The Dry Earth: Reversed Terraforming
After terraforming Mars quite a few times, I’ve now done the reverse thing: martifying our own planet. What would Earth look like without a drop of water? When all lakes, seas and oceans suddenly disappeared? Our world would become a Pale Yellow Marble, a kind of cross-over between the Moon and Mars.
Exactly how much water is there on Earth? According to recent estimates, we’re talking about 1400 million cubic kilometers. That is a cube with sides of about 1,100 kilometers. The vast majority of that amount, 97 percent, is salt water. The other three percent consists of fresh water, water ice and water vapor.
A hydrogen molecule will occasionally escape the atmosphere, but that doesn’t seem to be happening on a large scale. Although that moisture loss will probably increase if global warming continues. But even then, these are small amounts. No, this warming is alarming enough, but in the short term it mainly means that we have to deal with more instead of less water.

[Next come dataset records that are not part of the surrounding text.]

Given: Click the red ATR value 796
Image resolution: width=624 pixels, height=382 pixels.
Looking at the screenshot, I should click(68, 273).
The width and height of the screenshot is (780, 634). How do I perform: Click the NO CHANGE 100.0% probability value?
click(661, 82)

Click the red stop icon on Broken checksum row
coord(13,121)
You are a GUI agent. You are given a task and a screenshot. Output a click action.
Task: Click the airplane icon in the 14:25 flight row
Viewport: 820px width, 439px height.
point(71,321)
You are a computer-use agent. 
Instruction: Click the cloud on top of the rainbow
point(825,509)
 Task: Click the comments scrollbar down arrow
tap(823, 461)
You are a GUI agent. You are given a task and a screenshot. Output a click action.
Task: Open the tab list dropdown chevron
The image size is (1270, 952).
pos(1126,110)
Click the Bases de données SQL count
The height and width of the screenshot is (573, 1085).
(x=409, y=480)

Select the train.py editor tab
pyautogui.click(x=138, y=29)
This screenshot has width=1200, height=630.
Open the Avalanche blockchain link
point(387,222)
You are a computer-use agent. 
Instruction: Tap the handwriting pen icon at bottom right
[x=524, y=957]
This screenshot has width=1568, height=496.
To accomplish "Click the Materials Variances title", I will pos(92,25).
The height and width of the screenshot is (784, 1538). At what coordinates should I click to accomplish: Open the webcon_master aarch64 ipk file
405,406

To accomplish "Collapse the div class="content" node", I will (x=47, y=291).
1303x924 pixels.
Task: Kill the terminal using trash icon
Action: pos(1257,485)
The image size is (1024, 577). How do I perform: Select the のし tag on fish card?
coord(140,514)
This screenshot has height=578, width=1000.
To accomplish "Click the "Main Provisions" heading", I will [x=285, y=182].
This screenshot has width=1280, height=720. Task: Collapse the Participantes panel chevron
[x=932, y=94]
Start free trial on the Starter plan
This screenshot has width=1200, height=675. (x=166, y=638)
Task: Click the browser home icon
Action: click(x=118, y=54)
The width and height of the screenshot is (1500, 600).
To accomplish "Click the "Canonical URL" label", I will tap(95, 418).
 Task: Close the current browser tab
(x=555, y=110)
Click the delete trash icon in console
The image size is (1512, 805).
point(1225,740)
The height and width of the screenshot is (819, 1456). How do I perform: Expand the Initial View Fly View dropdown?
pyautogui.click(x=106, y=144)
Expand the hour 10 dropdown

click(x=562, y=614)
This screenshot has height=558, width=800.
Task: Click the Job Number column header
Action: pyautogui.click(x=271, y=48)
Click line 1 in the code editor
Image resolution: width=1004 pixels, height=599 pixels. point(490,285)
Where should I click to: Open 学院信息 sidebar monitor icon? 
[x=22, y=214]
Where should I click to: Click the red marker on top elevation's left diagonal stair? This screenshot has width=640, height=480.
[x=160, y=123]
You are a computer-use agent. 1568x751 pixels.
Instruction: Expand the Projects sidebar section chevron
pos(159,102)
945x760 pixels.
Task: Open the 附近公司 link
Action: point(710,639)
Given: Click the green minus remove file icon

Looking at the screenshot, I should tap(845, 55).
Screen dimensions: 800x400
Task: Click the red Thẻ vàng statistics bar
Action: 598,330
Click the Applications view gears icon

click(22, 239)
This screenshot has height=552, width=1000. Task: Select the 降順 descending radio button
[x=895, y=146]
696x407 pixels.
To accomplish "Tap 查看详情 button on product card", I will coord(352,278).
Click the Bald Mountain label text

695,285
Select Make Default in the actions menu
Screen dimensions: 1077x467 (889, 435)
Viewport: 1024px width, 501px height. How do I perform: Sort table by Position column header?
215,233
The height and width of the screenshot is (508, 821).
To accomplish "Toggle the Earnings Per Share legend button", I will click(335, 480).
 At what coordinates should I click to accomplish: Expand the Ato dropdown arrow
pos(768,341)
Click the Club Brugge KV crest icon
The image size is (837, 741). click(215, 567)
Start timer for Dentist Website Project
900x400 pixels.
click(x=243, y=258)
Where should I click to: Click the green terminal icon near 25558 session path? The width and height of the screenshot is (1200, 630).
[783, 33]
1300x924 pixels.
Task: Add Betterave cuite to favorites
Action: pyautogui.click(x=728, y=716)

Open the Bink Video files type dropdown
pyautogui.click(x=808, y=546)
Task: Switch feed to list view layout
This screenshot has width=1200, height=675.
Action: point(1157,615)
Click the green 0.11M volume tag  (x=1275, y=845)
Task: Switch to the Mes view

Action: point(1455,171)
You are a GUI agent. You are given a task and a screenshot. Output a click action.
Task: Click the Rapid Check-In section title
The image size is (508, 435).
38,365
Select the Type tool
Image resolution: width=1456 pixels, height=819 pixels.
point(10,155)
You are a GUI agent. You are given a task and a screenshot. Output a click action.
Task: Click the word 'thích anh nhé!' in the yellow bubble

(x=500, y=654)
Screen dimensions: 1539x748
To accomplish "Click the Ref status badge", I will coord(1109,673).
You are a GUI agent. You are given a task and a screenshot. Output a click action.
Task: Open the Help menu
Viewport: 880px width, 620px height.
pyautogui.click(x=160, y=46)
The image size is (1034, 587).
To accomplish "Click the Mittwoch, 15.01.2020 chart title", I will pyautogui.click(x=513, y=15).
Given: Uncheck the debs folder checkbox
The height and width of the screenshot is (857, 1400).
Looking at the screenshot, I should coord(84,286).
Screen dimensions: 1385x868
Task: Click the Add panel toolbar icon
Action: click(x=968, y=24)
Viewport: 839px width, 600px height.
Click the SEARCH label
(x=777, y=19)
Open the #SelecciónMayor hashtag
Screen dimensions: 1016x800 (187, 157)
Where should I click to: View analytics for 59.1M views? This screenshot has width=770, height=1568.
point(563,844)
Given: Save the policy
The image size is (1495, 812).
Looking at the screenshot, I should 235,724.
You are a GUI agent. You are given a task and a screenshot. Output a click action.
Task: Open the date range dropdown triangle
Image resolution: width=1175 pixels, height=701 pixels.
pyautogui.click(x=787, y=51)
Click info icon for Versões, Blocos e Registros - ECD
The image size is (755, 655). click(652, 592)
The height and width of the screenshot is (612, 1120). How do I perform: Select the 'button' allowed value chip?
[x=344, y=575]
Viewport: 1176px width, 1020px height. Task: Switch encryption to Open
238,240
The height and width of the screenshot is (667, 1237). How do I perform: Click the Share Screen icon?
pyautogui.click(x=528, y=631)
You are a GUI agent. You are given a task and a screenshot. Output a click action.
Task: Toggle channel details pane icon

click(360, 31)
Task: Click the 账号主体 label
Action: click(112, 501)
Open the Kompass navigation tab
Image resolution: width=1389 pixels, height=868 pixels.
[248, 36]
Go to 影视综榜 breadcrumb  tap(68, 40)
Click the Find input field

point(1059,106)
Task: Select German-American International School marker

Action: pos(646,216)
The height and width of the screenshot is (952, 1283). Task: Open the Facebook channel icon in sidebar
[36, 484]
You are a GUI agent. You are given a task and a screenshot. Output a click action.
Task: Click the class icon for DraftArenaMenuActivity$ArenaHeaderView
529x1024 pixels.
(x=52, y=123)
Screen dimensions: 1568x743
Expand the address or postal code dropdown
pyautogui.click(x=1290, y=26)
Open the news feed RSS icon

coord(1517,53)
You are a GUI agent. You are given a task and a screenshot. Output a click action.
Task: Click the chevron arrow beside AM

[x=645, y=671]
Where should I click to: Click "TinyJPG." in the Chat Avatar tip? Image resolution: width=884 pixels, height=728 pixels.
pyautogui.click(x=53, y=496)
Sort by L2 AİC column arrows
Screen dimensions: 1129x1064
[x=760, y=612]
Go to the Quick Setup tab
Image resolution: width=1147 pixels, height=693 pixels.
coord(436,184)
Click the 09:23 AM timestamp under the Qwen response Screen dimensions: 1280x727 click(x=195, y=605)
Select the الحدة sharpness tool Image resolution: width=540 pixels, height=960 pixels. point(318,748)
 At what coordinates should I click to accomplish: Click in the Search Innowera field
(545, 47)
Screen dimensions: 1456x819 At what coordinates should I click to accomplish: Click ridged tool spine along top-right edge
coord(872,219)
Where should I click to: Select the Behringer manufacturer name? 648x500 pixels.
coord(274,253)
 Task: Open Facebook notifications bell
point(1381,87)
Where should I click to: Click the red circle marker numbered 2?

On the other hand: sometimes planets lose a lot of water in the course of their existence. Mars, for example, once had a complete ocean in the northern hemisphere and there is nothing left of it. Why and how all that water disappeared is still a mystery. It is very speculative to assume that a somewhat clumsy technological civilization has had something to do with it, but it cannot be ruled out completely.
Let’s just say it’s a fun thought experiment, this Dry Earth. Or perhaps a nice setting for a 120-episode Netflix series about the last survivors who fight each other for life and death. And at least a nice print to put on the wall, to look at and think from time to time: it’s so good that we have water.